Please copy each of the items below exactly, leaving out the pictures.

§ Data extract

= = = = = = =

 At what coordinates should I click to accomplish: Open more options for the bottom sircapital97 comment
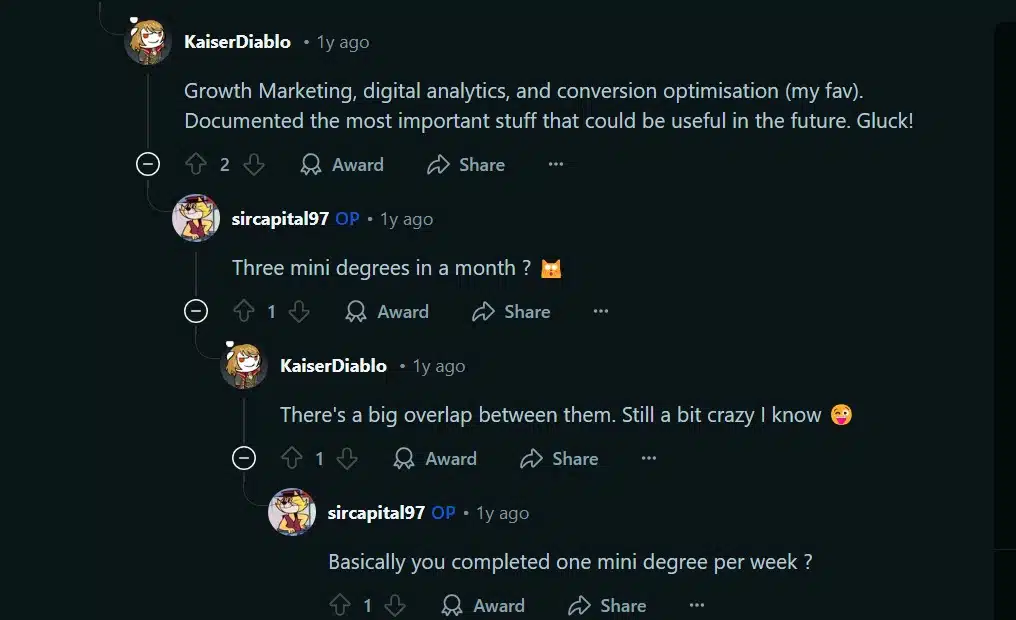point(696,603)
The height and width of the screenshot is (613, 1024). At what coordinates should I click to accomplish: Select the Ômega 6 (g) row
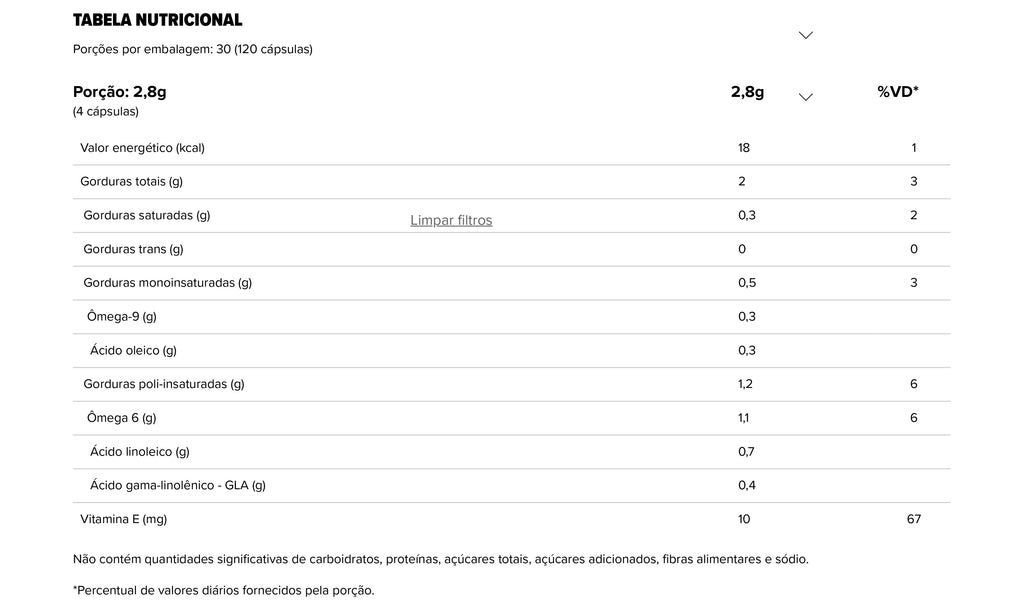pos(511,418)
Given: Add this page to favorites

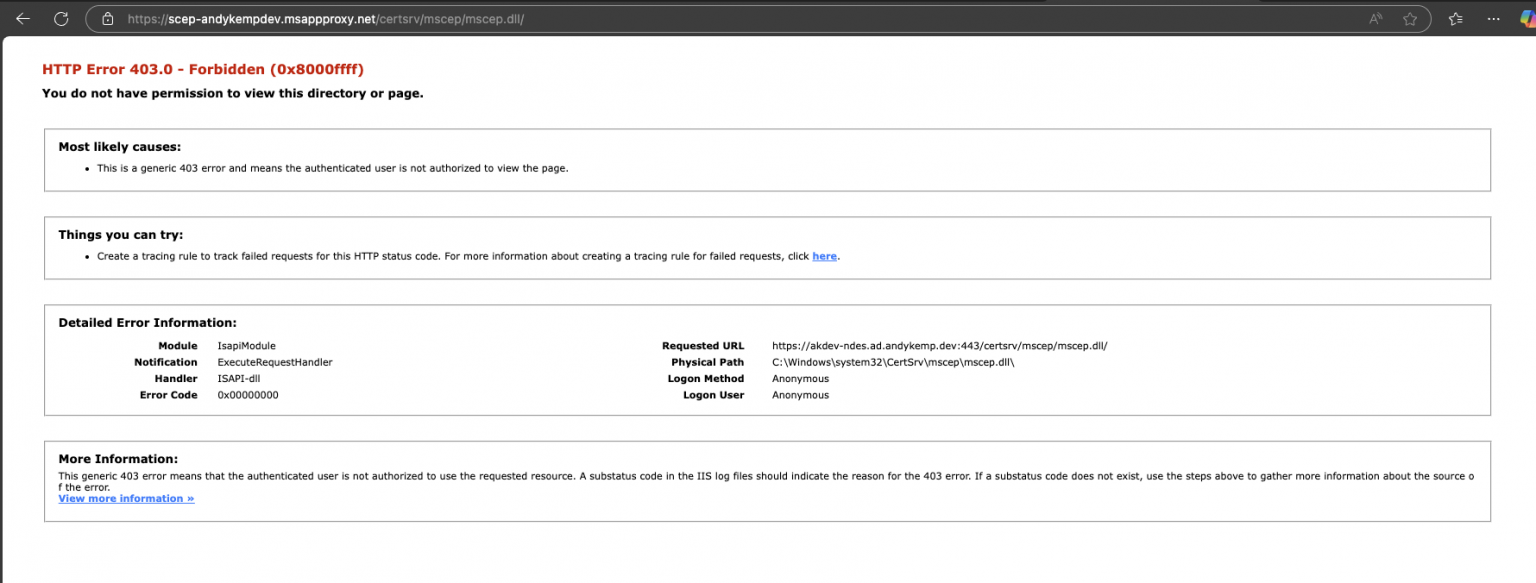Looking at the screenshot, I should 1411,18.
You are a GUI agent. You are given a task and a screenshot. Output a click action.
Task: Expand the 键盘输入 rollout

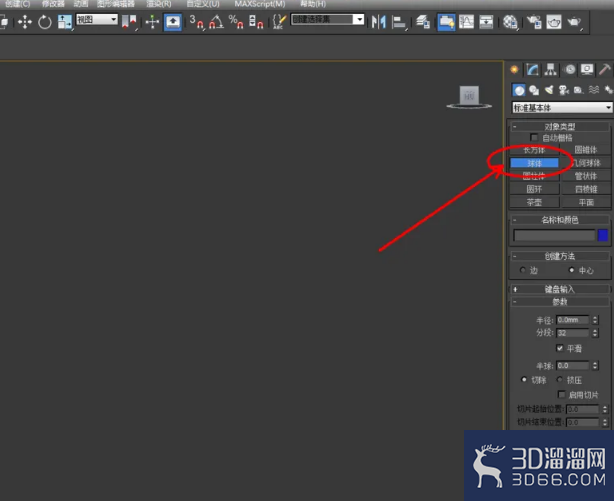[560, 289]
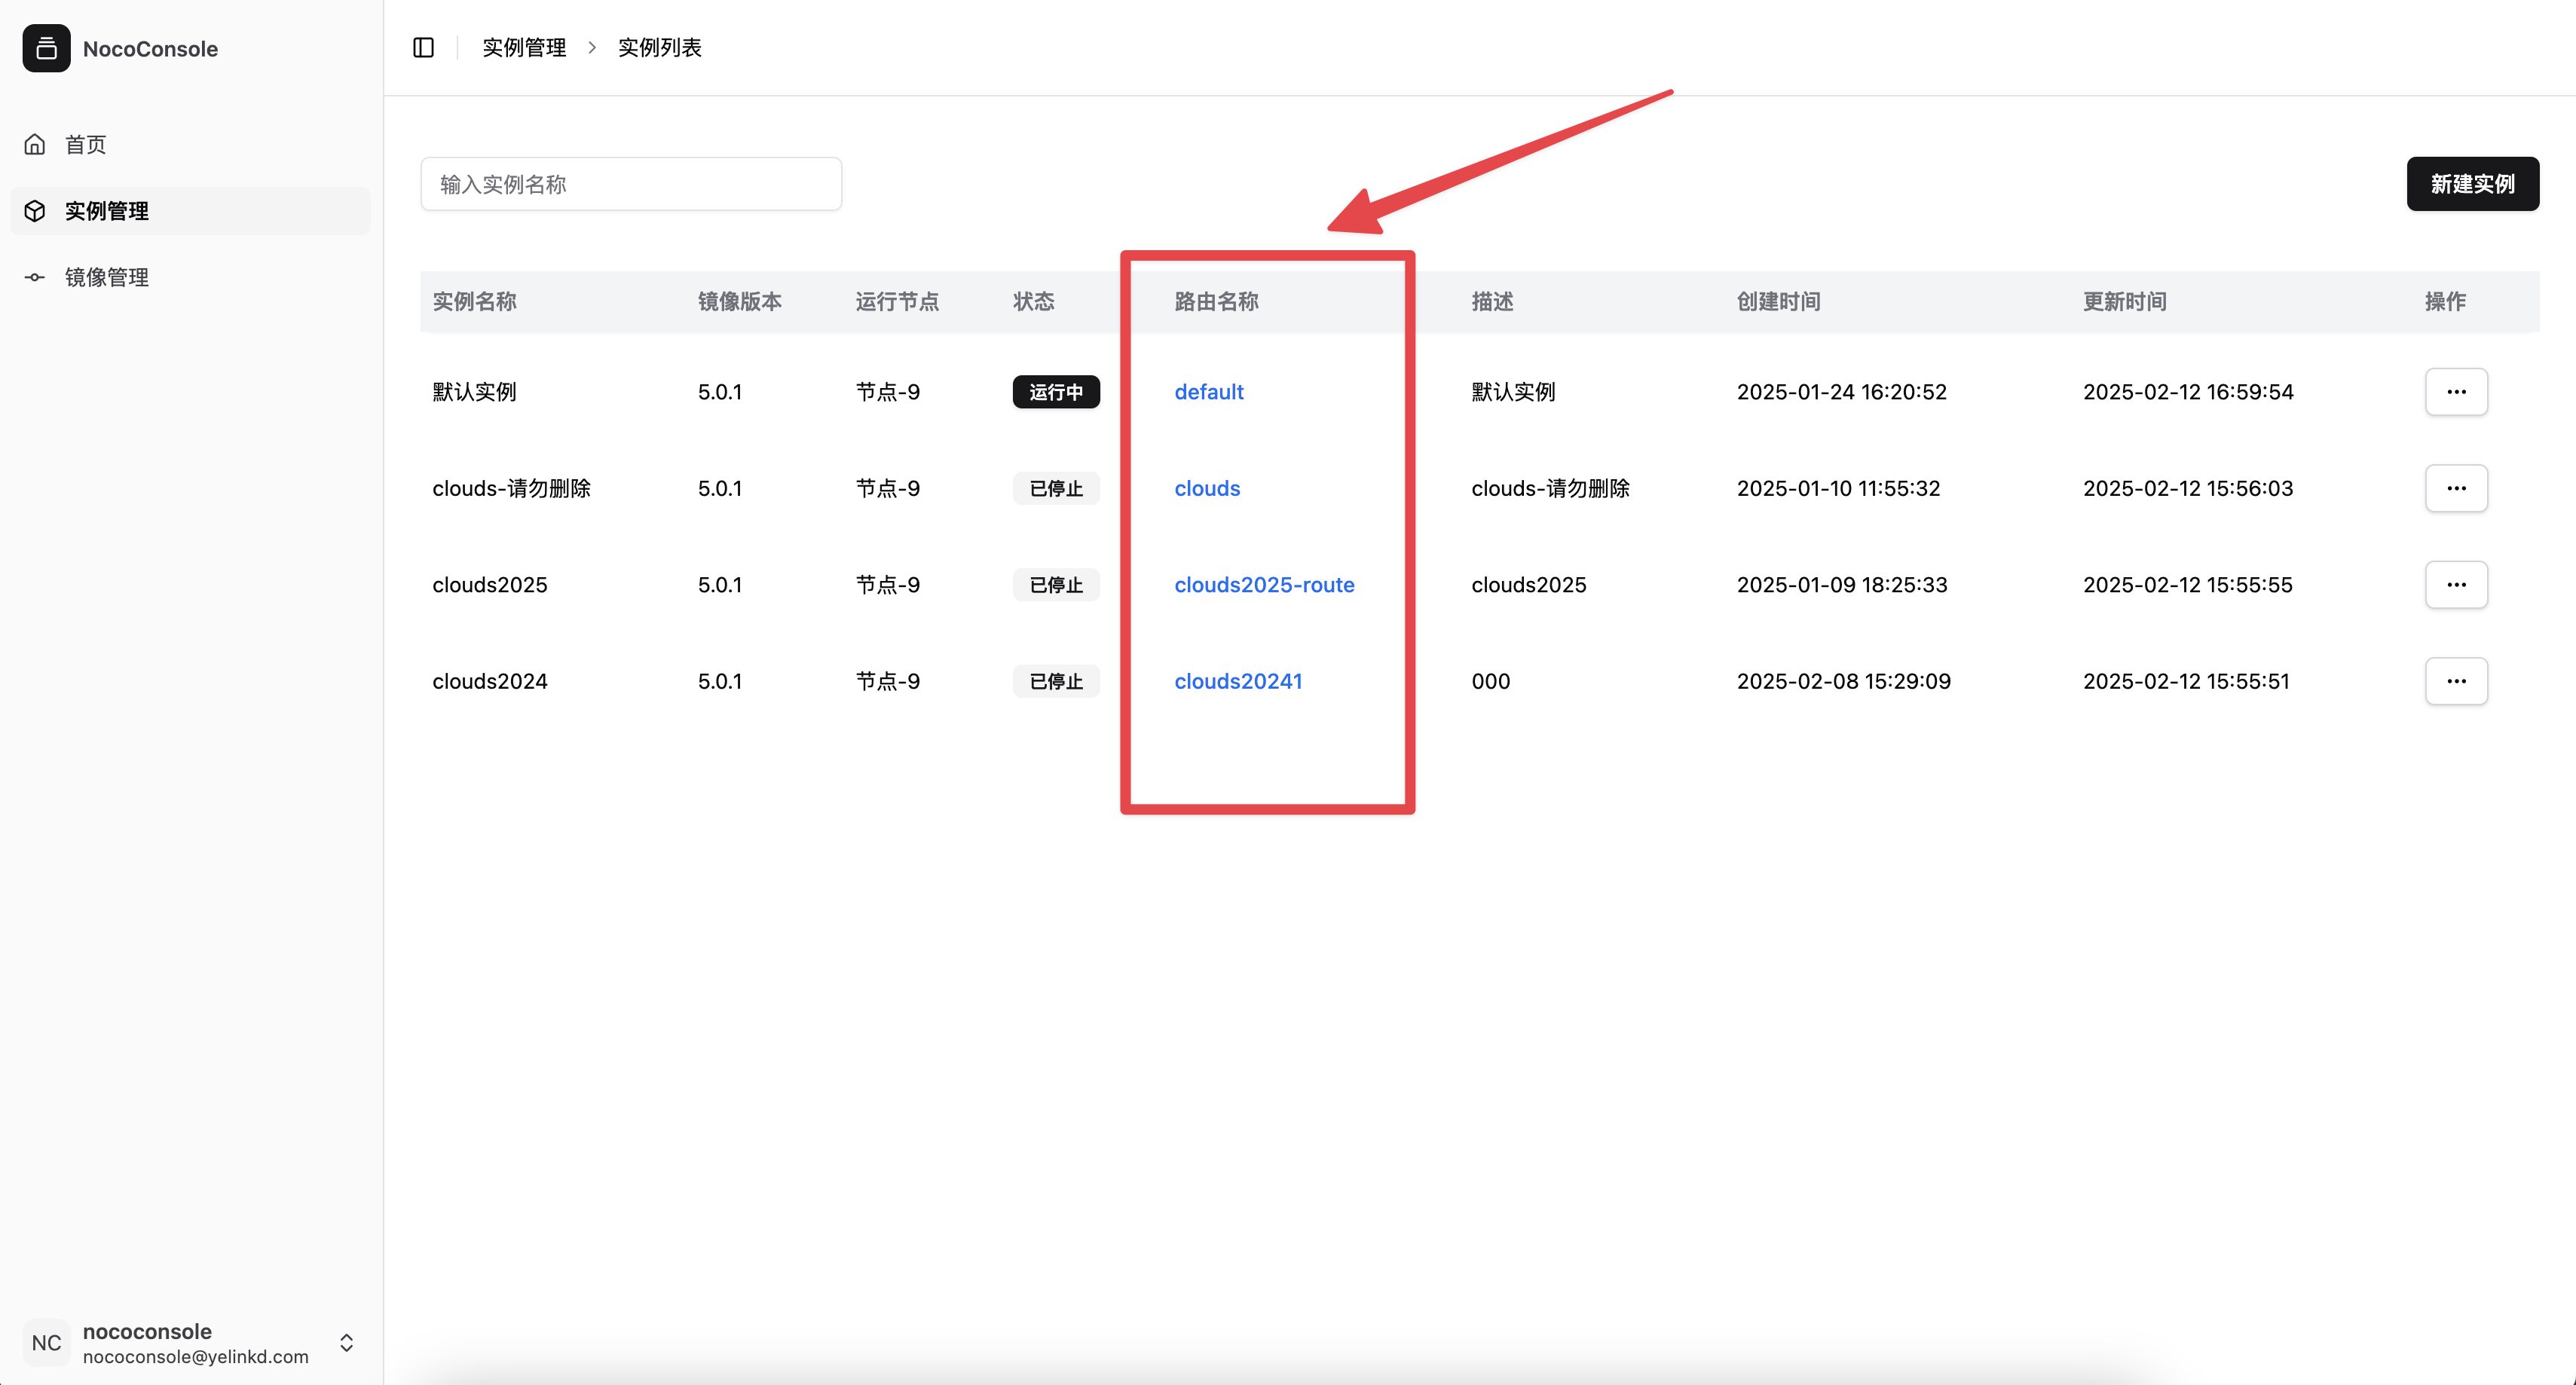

= = = = = = =

§ Answer to this task
 At what coordinates should I click to accomplish: Open more options for the bottom sircapital97 comment
point(696,603)
The height and width of the screenshot is (613, 1024). At what coordinates should I click to accomplish: Select the Ômega 6 (g) row
pos(511,418)
Given: Add this page to favorites

Looking at the screenshot, I should 1411,18.
You are a GUI agent. You are given a task and a screenshot. Output a click action.
Task: Expand the 键盘输入 rollout

[560, 289]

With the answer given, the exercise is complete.